A Charlottesville housing committee is awaiting guidance from the City Council before moving forward with revisions to several policies and regulations that were delayed because of the coronavirus pandemic.
The Housing Advisory Committee discussed a proposed affordable housing program and policy changes during its meeting Wednesday.
In February, the council held a work session to discuss the proposals and later sent them to the Planning Commission for review while requesting input from the committee.
The action came with a 100-day timeline, per city code, but that countdown came to a halt with the onset of the pandemic in mid-March.
The proposal includes creating zoning incentives for affordable housing and better administering and replenishing the Affordable Housing Fund.
City staff has recommended that the Affordable Housing Fund be transformed into a revolving loan program to guarantee continuous funding.
Another recommendation is to allow accessory dwelling units anywhere throughout the city by-right. Property owners would be allowed to have as many as three accessory units as long as at least one remains affordable as a rental for at least 20 years.
The proposal would remove the requirement that an owner live on the property with an accessory dwelling unit; make loans available; reduce setback requirements; and eliminate additional parking requirements.
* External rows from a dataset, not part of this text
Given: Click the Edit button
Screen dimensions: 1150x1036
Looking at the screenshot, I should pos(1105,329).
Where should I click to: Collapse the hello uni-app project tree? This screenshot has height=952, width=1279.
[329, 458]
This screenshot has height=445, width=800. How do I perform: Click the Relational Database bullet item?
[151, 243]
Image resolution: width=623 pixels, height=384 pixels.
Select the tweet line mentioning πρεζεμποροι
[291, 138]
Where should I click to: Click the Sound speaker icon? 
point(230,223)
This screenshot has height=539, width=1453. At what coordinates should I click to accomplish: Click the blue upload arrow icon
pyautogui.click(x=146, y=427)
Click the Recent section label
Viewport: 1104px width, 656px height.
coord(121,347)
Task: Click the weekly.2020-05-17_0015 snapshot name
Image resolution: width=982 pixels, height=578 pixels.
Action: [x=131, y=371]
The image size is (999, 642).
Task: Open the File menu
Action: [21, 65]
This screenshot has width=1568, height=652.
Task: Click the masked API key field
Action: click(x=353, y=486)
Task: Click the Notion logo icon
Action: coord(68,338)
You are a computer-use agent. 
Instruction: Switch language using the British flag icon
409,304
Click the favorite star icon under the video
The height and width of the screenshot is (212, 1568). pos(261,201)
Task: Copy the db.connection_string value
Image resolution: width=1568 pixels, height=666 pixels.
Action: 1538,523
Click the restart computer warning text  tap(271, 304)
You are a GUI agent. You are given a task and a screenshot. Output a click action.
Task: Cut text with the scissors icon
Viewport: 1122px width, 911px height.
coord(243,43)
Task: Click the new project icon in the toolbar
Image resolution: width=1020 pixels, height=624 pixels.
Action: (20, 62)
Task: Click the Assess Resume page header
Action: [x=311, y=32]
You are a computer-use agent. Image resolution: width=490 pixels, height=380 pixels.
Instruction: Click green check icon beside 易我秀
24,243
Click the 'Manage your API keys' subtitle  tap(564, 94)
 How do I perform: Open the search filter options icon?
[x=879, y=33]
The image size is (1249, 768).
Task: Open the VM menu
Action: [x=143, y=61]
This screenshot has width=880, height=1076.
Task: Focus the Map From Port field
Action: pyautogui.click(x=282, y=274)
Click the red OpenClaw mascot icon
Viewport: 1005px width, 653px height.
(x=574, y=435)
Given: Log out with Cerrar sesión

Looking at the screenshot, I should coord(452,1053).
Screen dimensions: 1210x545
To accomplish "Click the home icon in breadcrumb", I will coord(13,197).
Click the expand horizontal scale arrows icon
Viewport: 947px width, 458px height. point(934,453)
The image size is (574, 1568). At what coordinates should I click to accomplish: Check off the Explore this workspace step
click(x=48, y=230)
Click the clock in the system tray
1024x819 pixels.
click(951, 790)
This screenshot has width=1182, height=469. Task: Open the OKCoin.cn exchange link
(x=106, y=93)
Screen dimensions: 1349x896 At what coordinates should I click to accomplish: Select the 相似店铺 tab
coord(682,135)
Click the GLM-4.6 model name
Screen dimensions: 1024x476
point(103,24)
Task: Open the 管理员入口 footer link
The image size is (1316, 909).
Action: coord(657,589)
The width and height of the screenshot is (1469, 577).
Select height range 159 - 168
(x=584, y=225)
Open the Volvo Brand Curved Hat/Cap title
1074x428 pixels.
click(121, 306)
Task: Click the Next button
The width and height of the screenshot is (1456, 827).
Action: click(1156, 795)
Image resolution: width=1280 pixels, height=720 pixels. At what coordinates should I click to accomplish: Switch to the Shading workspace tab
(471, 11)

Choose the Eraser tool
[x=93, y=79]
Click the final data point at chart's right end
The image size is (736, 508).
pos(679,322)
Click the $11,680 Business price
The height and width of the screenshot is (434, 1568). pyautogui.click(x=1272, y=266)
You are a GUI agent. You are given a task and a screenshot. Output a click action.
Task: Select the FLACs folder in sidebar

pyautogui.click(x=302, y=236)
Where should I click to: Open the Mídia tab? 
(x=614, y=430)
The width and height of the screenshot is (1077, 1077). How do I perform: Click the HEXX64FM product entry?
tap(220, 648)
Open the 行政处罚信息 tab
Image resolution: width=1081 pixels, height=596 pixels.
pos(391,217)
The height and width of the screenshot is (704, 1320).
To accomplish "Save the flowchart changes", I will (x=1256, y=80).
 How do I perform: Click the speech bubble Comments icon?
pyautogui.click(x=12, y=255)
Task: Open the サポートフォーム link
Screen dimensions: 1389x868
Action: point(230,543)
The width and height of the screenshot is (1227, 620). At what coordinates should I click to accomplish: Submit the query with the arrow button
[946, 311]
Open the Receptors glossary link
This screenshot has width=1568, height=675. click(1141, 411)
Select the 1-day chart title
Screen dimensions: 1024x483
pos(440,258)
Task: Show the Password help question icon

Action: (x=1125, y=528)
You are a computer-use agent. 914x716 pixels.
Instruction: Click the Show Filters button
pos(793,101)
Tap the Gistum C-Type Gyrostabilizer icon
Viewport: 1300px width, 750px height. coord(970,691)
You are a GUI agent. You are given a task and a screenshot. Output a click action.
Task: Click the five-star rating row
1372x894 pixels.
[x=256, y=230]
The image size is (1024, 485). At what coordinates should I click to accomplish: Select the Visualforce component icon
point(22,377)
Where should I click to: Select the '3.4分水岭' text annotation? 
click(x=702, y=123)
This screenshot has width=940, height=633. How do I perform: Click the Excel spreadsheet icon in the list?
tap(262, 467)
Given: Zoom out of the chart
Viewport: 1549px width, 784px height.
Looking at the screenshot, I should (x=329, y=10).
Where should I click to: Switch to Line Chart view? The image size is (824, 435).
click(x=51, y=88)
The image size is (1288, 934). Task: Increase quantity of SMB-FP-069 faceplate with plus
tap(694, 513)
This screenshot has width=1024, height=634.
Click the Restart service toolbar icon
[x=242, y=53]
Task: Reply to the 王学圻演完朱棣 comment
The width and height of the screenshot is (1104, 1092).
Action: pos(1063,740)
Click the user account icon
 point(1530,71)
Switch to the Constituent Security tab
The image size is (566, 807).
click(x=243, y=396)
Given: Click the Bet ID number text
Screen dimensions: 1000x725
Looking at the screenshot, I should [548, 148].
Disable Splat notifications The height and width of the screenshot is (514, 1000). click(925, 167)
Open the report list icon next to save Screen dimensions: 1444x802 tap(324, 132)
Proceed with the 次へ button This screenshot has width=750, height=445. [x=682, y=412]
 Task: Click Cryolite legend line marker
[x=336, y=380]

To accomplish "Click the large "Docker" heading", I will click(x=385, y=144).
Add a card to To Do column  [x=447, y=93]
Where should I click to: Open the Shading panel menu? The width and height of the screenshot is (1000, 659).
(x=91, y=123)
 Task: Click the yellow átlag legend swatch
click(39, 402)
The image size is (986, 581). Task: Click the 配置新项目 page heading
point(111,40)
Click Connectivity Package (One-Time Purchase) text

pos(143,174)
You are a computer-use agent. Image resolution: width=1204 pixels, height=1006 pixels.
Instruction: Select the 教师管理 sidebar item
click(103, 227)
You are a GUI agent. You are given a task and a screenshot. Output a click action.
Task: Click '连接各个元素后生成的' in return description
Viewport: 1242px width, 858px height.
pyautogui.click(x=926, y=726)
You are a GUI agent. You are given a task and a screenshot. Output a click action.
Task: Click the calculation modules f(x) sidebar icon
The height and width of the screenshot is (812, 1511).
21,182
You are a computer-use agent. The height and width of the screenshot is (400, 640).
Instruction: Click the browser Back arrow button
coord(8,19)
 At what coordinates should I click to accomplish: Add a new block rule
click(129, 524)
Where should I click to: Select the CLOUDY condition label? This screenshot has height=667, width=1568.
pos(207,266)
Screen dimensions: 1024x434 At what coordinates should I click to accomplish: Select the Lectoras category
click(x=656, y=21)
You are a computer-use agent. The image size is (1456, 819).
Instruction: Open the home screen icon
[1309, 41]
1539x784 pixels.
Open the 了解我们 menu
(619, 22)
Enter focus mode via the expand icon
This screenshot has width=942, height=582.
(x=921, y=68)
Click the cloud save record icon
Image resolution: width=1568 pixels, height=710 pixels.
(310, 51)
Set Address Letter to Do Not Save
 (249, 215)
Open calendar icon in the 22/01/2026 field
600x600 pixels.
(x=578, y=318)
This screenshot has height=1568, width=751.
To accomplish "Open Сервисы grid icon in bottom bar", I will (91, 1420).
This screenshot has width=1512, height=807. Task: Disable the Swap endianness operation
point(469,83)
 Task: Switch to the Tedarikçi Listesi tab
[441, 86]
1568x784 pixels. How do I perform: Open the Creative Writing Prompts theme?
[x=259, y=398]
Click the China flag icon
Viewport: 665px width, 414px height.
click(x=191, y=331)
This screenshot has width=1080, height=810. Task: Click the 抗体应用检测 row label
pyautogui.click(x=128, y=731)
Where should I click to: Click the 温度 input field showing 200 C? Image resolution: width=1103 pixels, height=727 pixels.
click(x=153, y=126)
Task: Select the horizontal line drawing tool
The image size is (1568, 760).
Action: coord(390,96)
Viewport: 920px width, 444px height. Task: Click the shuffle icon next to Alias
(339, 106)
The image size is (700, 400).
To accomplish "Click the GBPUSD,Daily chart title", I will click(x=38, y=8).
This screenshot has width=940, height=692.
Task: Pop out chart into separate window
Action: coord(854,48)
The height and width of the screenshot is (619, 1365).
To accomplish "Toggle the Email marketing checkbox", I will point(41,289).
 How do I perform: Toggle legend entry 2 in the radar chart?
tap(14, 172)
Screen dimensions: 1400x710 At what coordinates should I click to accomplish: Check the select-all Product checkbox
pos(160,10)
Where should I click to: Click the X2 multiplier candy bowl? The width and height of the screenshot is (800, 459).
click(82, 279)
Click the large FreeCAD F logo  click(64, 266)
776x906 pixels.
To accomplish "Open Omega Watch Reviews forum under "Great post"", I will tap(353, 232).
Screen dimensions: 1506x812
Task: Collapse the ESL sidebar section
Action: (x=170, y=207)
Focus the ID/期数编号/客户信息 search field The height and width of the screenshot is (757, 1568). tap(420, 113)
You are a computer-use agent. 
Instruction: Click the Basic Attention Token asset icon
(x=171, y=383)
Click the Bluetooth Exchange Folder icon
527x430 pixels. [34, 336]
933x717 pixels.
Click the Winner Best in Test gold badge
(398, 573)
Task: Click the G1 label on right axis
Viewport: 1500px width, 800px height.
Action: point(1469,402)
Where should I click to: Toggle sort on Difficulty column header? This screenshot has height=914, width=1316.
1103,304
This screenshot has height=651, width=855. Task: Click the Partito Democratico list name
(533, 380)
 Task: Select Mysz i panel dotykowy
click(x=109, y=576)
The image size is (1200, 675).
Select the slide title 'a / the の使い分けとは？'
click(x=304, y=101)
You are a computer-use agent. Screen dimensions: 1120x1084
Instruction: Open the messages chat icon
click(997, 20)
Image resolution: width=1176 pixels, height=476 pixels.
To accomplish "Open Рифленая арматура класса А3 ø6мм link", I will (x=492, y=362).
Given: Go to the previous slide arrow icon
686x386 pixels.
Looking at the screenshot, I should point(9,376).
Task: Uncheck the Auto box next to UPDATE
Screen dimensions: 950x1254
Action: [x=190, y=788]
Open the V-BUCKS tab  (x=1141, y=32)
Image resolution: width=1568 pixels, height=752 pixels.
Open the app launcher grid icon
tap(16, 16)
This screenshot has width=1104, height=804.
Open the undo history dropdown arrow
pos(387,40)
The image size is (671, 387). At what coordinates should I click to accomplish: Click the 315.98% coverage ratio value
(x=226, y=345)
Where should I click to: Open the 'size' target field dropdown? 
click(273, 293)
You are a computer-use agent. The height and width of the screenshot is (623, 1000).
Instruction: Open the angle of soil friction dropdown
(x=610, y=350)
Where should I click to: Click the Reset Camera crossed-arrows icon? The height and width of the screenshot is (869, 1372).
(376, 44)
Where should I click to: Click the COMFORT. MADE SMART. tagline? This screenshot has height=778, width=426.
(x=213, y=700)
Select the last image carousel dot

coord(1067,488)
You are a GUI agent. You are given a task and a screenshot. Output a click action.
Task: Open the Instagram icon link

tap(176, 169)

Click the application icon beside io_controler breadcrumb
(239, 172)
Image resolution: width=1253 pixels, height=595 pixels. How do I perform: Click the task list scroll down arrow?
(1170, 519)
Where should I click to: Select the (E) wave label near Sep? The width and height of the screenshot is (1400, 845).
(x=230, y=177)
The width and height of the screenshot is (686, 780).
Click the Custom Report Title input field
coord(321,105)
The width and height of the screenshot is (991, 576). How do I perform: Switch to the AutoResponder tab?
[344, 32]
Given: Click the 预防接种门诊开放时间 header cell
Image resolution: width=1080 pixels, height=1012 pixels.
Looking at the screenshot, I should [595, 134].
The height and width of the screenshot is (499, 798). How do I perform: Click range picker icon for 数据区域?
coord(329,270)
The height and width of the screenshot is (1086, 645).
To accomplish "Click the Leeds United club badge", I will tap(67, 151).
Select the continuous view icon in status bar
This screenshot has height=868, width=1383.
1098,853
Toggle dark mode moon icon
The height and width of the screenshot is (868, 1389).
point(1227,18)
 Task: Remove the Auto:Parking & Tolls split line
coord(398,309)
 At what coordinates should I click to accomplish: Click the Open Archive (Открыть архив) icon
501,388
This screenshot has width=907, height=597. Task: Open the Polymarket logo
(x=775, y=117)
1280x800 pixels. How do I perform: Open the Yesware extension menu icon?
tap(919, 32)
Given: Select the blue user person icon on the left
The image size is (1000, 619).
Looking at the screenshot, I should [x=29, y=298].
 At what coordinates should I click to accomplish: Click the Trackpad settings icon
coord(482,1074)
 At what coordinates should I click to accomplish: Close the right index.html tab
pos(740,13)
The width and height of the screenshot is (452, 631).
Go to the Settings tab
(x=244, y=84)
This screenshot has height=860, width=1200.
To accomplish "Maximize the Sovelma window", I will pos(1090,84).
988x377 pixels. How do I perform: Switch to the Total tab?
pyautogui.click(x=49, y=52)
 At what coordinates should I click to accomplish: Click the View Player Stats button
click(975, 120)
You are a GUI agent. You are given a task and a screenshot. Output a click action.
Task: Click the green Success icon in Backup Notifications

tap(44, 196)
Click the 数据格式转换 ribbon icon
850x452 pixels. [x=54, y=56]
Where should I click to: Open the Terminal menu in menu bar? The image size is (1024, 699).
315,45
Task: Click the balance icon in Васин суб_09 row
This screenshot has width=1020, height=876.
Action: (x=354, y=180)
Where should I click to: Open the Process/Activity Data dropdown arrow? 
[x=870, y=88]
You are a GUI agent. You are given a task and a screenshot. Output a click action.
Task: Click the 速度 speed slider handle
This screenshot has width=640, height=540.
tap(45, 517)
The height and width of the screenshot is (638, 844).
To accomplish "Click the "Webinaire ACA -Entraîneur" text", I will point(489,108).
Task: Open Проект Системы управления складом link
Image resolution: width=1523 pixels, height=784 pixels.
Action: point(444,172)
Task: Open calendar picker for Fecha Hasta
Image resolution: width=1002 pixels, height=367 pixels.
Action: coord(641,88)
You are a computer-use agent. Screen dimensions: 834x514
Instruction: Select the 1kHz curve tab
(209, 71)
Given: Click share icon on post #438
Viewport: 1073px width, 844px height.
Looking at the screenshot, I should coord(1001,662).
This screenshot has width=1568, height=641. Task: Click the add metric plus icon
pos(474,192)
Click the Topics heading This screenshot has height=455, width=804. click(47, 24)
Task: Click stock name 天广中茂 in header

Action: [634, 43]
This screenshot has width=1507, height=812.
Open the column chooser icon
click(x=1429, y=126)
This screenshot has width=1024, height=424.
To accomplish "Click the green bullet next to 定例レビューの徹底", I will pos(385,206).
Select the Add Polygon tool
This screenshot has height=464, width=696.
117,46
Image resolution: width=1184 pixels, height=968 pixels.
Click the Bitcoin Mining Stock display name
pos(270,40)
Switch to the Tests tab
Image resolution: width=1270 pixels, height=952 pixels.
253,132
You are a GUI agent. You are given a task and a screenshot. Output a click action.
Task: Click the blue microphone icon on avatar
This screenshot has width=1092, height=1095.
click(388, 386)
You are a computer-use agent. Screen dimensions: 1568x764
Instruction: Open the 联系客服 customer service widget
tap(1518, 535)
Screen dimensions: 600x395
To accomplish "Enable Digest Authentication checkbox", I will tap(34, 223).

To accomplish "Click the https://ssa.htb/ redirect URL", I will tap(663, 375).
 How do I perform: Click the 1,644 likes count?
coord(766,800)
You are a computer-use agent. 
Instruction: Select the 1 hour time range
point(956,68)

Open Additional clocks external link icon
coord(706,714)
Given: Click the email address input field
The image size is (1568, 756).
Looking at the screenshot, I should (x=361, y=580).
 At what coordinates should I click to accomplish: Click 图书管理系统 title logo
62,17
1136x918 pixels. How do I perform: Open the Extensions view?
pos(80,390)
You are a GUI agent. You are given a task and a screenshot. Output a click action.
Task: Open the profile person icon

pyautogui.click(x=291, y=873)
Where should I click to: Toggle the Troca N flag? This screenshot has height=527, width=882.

Staff also recommended amending the zoning ordinance to incentivize so-called middle-housing, such as duplexes and townhouses that are a stepping stone between apartments and single-family homes.
Among the recommendations is an affordable dwelling unit program that would oversee the proposed regulations.
The proposal also called for eliminating the 22-member Housing Advisory Committee to create a smaller panel that advises the housing coordinator on administering the affordable housing program and establishing regulations, such as rental and sales prices for projects that received city funding. That portion of the proposal could be revised.
The committee is waiting for guidance from the council to determine if it should proceed with its review of the proposal or if it will be wrapped into the city’s Comprehensive Plan update.
The plan, which is a guide for local land-use decisions, was last updated in 2013, and the zoning code hasn’t been substantially revised since 2003. It doesn’t have any centralized policy to address housing needs; the zoning ordinance doesn’t provide appropriate incentives for affordable units; and projects are approved at varying lengths of times of affordability.
The city started updating the plan in 2017, but work came to a halt. The city awarded a $926,000 contract to Rhodeside and Harwell Inc. to finish the update, which the consultant expects will take at least a year. Rewriting the zoning ordinance would take another year.